# Study text
↓

Medium-term economic outlook 2003-2006
In anticipation of the next general elections in May 2002, CPB Netherlands' Bureau for Economic Policy Analysis has prepared a medium-term outlook for the period 2003-2006. The report contains two scenarios-- one cautious and one optimistic. The scenarios are centred around an analysis of potential growth, and assume that the economy will move towards a cyclically neutral level in 2006. The resulting GDP growth rates for the cautious and optimistic scenarios are 2.5% and 3% per year. The cautious scenario will be used as a baseline for the analysis of the economic effects of policy proposals for the next cabinet period.
What kind of policies can be used to promote further economic growth? Demand-side policies appear to be risky. The labour market is projected to be tight throughout the scenario period. Policies that stimulate demand may well put further pressure on wages, prevent the recovery of profitability, and further worsen the competitive position. As a result, economic recovery in the market sector may be jeopardised and unemployment may end up overshooting its equilibrium.
It would seem better that policies concentrate on stimulating the supply side. This would mean focussing on labour supply, equilibrium unemployment and structural productivity growth. There are already policies in place that aim to reduce inactivity, and more proposals are currently being formulated. It stands to reason that their chances for success are greatly improved by a tight labour market. This is another reason why continued wage moderation is important. Further reduction of taxes and replacement rates are other policy options that stimulate labour supply, reduce equilibrium unemployment and moderate wage growth.
Finally, careful thought must be given to the negative budgetary effects of the aging of the population, which have been the subject of several recent studies. Reacting to these studies, a high-level committee on fiscal affairs has advised bringing down the public debt to zero by the year 2025. To achieve that goal, the committee recommended that future cabinets maintain annual public surpluses of 1.25% to 1.75% of GDP until 2010. Given the projected average annual surplus of 0.7% of GDP in the cautious scenario, acting on this advice would limit the budgetary room for manoeuvre of the next cabinet.

Polish-Dutch economic relations
Although the Dutch position in certain product categories may be threatened by the fiercer competition arising from the accession of Poland to the internal market, the majority of Dutch industries will remain unaffected. The export specialisation of Poland differs substantially from that of the Netherlands. Both Poland and the Netherlands specialise in exports of agriculture, food products, and textiles. Nevertheless, there are substantial underlying differences within these broadly defined sectors. The overlap in export patterns is relatively small. Poland's accession may create opportunities for Dutch exporters. Indeed, we find that the export potential seems particularly large in some specific sectors, such as luxury foods, flowers and cheese. Polish exports of furniture, motor vehicles and some other products may face a favourable reception on the Dutch market.

↑

Stored data
↓

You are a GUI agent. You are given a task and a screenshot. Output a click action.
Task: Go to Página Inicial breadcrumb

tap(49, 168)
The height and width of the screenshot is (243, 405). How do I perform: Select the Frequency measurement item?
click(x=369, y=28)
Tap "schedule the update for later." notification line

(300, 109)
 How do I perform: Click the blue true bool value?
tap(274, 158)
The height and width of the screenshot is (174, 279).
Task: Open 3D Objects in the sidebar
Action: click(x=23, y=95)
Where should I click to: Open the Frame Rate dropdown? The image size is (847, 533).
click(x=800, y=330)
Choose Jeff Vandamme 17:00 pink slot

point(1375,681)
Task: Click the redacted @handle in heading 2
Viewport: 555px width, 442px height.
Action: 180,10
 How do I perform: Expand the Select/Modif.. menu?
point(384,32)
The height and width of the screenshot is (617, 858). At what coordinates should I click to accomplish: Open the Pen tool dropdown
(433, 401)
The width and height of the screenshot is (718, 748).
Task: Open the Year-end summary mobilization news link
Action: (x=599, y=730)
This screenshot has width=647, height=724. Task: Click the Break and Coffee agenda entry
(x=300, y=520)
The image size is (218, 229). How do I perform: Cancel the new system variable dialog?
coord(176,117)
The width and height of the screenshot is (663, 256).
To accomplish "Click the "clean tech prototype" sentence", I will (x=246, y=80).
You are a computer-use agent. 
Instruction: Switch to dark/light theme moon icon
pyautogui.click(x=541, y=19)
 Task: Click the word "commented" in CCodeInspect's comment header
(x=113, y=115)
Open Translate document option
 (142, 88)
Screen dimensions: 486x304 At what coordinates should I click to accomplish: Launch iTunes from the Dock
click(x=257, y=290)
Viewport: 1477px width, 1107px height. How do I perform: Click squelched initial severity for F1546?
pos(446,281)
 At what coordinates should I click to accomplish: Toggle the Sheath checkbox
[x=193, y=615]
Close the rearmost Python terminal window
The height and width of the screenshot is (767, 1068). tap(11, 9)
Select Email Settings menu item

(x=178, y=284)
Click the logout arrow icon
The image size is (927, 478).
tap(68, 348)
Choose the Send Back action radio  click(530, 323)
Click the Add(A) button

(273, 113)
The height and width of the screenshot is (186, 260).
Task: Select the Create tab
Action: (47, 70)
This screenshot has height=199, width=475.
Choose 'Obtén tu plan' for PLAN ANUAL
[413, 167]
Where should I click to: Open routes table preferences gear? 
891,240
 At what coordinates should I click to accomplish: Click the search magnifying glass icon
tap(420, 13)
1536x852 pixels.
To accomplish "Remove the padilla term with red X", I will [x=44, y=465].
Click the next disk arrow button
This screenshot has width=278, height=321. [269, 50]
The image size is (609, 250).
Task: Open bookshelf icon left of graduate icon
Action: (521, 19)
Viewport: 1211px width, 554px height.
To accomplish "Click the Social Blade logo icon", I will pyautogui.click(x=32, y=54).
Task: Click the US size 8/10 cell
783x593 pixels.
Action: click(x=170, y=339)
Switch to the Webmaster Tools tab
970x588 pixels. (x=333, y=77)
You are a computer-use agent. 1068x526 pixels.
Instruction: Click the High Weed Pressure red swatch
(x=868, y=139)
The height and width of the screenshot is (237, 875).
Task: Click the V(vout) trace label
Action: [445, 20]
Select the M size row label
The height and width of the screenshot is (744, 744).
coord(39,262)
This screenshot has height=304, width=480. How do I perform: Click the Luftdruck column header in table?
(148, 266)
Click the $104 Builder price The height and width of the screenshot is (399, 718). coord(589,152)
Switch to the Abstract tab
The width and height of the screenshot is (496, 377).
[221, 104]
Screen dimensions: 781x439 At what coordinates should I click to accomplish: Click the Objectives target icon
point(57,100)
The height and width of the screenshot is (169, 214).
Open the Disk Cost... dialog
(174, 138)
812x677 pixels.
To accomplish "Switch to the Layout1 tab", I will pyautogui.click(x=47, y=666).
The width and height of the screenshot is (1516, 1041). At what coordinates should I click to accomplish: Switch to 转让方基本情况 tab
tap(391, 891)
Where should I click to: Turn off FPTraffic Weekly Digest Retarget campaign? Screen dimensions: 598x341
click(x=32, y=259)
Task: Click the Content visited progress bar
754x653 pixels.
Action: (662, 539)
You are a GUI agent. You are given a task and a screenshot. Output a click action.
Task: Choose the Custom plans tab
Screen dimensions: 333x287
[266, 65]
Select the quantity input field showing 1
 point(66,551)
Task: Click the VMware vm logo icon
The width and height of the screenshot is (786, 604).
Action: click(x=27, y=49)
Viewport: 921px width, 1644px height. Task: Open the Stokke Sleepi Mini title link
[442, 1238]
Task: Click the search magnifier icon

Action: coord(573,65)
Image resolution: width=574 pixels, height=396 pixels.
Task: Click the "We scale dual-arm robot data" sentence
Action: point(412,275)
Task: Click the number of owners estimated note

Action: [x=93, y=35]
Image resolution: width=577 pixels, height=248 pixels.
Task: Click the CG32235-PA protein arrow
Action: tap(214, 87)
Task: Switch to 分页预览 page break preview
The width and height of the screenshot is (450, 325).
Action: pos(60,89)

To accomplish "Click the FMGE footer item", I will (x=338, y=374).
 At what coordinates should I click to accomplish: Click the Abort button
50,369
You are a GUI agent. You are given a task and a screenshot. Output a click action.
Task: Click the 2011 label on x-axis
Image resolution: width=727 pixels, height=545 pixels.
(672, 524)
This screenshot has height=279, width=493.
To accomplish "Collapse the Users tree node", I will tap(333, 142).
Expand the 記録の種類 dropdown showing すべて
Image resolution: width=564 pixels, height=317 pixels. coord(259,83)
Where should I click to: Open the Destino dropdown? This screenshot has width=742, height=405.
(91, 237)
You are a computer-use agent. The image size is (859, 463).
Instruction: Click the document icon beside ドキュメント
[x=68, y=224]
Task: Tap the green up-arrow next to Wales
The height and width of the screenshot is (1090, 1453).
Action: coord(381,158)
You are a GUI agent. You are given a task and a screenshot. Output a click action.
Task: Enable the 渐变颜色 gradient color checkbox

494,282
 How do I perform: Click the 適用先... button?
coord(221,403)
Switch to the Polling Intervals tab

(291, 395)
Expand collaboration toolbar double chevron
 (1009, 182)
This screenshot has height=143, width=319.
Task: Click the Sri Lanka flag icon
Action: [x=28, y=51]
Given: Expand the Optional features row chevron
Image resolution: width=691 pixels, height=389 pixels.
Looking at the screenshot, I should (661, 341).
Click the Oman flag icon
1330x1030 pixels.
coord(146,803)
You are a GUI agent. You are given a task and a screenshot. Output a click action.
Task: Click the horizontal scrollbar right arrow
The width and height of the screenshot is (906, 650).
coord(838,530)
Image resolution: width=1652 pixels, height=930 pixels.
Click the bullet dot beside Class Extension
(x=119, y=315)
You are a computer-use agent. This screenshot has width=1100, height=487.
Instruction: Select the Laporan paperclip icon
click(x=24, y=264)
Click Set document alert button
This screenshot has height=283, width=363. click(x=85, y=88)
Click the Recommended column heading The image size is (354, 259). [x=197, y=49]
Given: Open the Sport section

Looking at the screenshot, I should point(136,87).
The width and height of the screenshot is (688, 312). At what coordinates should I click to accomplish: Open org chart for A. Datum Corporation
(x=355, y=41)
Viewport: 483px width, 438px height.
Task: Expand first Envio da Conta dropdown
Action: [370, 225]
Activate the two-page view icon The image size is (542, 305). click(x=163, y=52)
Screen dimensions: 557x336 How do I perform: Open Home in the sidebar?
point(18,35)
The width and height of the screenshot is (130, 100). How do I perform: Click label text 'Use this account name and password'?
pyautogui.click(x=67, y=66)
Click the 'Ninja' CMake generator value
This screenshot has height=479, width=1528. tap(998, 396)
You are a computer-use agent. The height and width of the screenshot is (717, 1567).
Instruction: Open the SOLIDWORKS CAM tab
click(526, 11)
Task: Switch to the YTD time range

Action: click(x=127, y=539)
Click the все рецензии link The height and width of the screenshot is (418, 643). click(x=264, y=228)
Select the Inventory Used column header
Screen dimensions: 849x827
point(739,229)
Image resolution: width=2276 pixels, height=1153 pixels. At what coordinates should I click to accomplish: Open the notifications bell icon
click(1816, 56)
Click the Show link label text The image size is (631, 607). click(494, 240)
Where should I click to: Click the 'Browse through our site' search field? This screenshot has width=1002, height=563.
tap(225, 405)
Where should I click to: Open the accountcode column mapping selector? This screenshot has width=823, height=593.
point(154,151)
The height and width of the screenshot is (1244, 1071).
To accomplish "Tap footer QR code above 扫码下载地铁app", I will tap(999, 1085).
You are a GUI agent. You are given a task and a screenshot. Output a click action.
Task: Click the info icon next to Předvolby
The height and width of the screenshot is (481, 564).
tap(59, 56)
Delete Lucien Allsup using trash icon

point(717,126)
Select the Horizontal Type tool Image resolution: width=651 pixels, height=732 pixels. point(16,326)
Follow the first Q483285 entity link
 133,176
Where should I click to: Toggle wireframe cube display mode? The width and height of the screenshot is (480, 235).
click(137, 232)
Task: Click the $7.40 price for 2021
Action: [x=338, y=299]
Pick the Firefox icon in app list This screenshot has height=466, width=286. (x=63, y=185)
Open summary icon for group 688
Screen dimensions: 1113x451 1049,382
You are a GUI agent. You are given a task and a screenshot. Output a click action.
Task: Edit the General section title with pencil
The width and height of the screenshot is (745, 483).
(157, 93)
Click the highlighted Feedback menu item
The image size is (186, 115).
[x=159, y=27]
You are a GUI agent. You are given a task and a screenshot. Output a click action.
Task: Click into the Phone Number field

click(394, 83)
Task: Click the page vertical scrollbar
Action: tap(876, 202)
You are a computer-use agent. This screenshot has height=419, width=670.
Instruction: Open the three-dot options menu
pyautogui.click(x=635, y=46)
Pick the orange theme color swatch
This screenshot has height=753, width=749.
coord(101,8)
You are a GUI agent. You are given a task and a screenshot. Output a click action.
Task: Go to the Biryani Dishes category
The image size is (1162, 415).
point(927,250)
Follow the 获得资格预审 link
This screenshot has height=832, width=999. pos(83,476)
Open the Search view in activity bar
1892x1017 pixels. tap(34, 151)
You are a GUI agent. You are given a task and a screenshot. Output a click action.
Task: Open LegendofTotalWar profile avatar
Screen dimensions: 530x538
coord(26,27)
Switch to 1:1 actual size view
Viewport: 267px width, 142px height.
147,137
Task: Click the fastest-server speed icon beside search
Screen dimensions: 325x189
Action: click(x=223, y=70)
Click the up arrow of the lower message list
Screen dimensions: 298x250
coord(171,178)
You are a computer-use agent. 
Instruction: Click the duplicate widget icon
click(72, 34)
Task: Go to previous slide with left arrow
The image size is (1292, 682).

↑

# Exercise aim
Restate the economic outlook text from "What kind of" up to and including "overshooting its equilibrium.", with "unwise" substituted for "risky".

# Result below
What kind of policies can be used to promote further economic growth? Demand-side policies appear to be unwise. The labour market is projected to be tight throughout the scenario period. Policies that stimulate demand may well put further pressure on wages, prevent the recovery of profitability, and further worsen the competitive position. As a result, economic recovery in the market sector may be jeopardised and unemployment may end up overshooting its equilibrium.